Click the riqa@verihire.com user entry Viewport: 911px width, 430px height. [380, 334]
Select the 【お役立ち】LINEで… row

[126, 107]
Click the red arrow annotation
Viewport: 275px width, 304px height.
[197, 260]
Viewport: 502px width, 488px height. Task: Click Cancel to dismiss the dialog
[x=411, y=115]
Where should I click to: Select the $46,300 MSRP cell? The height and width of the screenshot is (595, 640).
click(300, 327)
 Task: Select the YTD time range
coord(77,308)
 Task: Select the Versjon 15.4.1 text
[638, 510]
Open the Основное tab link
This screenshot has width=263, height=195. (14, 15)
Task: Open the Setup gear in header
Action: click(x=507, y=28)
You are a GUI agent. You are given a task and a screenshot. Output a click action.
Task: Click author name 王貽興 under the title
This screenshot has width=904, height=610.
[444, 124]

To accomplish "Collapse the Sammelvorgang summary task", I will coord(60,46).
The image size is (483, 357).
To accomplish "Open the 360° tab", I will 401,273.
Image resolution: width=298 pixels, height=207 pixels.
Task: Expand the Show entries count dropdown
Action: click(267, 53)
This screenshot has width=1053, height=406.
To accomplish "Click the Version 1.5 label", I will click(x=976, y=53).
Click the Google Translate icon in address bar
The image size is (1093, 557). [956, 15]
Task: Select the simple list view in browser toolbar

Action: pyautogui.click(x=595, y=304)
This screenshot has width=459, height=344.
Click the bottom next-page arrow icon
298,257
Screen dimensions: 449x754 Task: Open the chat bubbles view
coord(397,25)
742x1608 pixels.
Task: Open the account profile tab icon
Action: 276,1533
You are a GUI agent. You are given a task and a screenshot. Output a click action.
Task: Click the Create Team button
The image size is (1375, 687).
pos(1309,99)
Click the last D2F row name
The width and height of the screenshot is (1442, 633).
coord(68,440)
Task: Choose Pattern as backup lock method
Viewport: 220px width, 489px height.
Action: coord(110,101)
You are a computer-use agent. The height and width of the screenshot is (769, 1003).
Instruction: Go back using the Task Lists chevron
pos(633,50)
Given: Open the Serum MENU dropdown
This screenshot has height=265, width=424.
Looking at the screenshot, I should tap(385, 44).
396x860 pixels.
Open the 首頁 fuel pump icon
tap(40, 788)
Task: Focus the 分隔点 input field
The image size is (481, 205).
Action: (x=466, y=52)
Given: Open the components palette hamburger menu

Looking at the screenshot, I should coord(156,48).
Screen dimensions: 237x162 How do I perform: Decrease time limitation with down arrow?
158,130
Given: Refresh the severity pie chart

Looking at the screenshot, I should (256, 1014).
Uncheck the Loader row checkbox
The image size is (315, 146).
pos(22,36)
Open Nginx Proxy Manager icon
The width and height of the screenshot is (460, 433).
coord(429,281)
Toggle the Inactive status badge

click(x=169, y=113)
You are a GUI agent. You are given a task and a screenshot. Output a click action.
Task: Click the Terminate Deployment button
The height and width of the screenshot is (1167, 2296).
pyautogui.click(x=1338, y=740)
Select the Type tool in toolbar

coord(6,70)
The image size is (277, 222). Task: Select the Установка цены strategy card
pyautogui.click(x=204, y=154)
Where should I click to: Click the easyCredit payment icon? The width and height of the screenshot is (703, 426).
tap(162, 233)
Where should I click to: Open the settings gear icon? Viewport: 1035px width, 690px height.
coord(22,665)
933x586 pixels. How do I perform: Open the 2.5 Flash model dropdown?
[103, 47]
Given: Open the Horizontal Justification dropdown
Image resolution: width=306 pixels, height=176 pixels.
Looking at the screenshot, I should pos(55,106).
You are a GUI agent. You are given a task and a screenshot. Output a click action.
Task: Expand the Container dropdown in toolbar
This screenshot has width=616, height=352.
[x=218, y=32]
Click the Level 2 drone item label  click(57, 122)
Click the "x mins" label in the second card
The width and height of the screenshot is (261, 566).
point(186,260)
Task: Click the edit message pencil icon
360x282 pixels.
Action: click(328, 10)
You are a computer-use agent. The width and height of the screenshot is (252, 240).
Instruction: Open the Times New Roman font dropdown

▸ DIRECTIONS FOR THIS TASK
In the entries above, restate word for word the lines between the one holding "Where should I click to: Open" and the one holding "Given: Open the Horizontal", inclusive, and nothing besides.

▸ SOLUTION TO THIS TASK
Where should I click to: Open the settings gear icon? Viewport: 1035px width, 690px height.
coord(22,665)
933x586 pixels. How do I perform: Open the 2.5 Flash model dropdown?
[103, 47]
Given: Open the Horizontal Justification dropdown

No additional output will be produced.